I was expecting to be slaughtered by now or worse, permanently disfigured. Lord knows he's threatened me with that countless times if I ever went as far as to even dream of leaving him. I thought my legs would be chopped off right now and I would be subjected to being wheelchair bound.

But that time never came.

And as much as I was grateful the feeling of relief was oddly eerie.

It's as if he hasn't processed our reunion. The corners of his lips have been upturned since we had sex just minutes ago. A slight grin graced his face as his eyes never left me drinking in my appearance like if he looked away for a mere second I would be gone once again.

The love we had made was different. I had expected it to be almost like a punishment like it always was. Angry, unforgiving, and borderline hateful. But this time he was gentle. A word I have yet to ever associate with a rugged man such as Antonio. He took his time with me in a way and I have never felt so good.

His lips never left my body as if he was committing my entire upper half to memory on his lips. His movements were surreal and made me feel like I was drowning in a haze of pleasure. It was like heaven on earth with how softly he worshipped my body.

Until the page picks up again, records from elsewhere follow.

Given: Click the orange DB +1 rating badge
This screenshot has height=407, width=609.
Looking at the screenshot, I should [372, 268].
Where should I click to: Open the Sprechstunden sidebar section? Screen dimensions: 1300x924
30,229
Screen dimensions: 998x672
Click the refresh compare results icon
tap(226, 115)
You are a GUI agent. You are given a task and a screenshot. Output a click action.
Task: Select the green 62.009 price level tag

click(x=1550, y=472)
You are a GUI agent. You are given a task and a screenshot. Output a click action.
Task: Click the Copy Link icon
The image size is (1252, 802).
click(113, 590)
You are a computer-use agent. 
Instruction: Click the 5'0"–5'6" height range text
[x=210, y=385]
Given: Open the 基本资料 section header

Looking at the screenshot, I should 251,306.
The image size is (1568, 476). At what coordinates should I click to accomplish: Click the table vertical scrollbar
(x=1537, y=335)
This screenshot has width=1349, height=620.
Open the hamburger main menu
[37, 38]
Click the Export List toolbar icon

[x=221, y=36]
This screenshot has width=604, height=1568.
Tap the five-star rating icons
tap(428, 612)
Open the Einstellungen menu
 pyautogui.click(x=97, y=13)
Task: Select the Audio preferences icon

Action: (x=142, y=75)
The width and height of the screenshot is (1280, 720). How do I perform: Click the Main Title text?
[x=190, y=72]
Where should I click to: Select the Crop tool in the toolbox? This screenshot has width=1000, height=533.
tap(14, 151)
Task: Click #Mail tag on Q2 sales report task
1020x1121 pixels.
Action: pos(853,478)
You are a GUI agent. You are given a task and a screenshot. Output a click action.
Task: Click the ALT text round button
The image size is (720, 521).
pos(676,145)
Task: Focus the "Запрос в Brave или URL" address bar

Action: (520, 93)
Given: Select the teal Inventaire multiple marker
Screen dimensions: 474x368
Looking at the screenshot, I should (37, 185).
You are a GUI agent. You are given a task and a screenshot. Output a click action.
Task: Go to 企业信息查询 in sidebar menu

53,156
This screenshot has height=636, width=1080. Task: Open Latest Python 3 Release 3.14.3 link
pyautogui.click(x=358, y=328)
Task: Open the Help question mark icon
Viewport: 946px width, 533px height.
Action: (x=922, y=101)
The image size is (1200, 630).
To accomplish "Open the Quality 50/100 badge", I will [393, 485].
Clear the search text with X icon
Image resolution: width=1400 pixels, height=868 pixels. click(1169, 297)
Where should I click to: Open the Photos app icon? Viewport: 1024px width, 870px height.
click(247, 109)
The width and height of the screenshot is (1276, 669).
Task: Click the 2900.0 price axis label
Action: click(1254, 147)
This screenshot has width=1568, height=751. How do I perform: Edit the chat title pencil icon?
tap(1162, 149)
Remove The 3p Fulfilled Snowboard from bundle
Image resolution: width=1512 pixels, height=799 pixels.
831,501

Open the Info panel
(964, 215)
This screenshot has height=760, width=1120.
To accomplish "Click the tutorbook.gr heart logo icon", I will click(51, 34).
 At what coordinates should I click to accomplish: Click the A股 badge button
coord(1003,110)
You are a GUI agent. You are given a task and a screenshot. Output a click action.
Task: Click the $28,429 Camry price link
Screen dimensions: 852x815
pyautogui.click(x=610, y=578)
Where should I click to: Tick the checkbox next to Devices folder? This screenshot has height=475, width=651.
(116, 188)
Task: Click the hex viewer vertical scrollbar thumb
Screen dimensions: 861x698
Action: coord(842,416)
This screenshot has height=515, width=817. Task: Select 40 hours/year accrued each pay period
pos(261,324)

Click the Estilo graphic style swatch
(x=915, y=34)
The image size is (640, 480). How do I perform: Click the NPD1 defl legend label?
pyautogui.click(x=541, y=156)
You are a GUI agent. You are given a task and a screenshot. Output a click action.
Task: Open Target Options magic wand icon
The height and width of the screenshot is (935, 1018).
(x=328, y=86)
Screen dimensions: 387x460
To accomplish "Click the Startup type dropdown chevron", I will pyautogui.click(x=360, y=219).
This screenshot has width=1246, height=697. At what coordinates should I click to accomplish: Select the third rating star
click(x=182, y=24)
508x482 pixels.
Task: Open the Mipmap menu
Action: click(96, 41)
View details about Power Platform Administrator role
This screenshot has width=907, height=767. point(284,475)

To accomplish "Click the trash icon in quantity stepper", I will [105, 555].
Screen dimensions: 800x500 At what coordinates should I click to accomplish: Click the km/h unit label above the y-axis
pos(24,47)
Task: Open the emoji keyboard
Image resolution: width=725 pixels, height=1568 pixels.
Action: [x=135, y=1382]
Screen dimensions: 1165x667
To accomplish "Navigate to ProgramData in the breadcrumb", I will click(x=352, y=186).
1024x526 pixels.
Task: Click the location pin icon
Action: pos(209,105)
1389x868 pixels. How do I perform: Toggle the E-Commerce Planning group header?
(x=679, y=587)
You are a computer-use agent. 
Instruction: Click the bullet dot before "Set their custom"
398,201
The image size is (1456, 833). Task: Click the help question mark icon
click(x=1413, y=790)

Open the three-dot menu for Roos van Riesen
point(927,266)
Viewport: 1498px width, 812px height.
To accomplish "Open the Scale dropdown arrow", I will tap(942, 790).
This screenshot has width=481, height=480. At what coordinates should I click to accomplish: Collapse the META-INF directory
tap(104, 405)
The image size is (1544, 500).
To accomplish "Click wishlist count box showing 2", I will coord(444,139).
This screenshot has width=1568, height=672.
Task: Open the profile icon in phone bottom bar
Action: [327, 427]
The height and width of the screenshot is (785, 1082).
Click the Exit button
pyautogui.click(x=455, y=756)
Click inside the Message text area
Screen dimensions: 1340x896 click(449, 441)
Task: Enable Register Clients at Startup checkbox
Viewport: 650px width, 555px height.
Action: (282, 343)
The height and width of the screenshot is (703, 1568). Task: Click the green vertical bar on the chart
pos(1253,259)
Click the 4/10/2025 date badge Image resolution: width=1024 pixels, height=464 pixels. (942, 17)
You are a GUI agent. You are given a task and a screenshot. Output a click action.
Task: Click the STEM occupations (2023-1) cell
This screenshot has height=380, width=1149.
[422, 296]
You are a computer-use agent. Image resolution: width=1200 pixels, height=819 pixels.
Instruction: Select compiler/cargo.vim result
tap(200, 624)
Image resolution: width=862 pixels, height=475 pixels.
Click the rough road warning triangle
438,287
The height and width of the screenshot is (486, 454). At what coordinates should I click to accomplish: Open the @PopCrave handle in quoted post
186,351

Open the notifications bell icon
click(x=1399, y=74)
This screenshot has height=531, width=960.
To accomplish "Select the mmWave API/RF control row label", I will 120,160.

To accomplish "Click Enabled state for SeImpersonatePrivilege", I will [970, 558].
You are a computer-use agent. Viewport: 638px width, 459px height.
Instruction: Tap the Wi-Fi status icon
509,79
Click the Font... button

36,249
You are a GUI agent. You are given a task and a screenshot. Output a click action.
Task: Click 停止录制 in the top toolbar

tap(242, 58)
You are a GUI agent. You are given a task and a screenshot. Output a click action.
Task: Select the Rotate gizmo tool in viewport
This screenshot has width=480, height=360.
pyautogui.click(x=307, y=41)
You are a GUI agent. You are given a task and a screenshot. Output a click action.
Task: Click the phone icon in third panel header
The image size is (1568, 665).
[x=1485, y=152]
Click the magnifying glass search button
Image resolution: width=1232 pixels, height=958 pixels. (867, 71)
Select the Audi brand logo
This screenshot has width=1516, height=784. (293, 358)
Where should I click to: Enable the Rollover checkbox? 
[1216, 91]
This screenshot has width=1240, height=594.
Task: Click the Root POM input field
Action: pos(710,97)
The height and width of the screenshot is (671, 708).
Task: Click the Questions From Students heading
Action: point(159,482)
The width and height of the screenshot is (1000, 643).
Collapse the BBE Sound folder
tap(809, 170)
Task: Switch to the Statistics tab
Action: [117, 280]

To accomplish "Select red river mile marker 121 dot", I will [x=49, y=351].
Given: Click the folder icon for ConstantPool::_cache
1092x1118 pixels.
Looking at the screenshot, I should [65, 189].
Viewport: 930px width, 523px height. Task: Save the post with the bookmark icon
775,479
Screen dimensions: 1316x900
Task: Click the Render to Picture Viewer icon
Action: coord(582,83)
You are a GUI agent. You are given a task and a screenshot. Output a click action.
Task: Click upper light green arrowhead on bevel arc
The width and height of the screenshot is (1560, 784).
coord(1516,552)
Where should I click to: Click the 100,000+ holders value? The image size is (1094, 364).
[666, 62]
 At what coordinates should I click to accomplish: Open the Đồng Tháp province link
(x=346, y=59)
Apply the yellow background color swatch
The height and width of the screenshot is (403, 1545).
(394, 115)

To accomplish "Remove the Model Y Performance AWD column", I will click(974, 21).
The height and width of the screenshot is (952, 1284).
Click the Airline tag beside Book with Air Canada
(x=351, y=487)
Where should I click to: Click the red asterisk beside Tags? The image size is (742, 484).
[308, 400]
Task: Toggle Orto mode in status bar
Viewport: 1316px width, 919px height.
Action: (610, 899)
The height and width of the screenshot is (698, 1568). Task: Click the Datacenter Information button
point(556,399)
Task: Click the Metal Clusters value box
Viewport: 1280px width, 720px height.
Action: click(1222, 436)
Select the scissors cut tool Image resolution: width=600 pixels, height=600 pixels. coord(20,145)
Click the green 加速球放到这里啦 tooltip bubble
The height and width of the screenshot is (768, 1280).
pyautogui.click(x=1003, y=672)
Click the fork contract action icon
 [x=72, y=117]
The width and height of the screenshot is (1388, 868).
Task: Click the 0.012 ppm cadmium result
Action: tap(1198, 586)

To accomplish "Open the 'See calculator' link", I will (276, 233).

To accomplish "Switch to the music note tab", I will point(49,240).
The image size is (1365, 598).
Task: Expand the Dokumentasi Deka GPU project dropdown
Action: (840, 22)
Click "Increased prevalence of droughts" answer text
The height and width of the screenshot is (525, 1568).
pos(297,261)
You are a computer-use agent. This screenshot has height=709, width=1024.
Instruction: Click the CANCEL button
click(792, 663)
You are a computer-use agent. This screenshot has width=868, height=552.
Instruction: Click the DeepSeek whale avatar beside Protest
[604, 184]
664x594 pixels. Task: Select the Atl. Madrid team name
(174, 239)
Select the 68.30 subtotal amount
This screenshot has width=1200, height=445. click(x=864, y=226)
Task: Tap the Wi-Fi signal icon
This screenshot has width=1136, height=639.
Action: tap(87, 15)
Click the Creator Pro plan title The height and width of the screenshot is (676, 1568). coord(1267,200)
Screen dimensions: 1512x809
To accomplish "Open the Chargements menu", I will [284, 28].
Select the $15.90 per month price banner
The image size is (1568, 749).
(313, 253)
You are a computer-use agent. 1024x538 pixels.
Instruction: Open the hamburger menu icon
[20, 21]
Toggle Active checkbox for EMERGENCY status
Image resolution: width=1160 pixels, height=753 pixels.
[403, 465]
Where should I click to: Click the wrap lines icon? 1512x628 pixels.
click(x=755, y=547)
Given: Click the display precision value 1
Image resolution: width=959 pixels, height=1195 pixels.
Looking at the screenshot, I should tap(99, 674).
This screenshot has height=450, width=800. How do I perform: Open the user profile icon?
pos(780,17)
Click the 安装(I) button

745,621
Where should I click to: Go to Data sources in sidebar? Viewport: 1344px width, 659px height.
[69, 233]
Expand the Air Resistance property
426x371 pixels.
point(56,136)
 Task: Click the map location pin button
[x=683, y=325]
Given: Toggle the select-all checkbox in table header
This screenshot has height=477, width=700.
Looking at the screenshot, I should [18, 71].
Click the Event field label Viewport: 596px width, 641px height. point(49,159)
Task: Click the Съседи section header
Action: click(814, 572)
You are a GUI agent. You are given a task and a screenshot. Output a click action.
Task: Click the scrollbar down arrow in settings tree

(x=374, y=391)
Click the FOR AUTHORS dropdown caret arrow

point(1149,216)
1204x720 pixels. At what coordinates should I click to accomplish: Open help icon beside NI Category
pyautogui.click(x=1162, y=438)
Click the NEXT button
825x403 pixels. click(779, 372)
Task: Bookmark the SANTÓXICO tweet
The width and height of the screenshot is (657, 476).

It was certainly a shocker for me as I had expected much worse. I expected to be dead right now after hours of inhumane torture. It was terrifying how well he was treating me. Like he thought it was his last chance to do right by me.

Or... like he had something particularly dark up his sleeve and was waiting for things to settle down and put me under the guise that everything was peachy.

After all, revenge is a dish best-served cold.

Antonio squeezed my hand gently as he croaked out his next words like he was on the verge of tears, but I knew a man like Antonio could never cry. "God, I love you tesoro."

I blinked at him a few times.

Silence followed after his confession as I didn't return the phrase.

saying "I love you" back was always like muscle memory to me but I somehow struggled to say it.

Didn't I love him? Shouldn't I love him?

That's why I'm back. That's why I jeopardized my whole plan and risked my life to return to my safe haven and hell all at once. There was some part of me that still felt something for him.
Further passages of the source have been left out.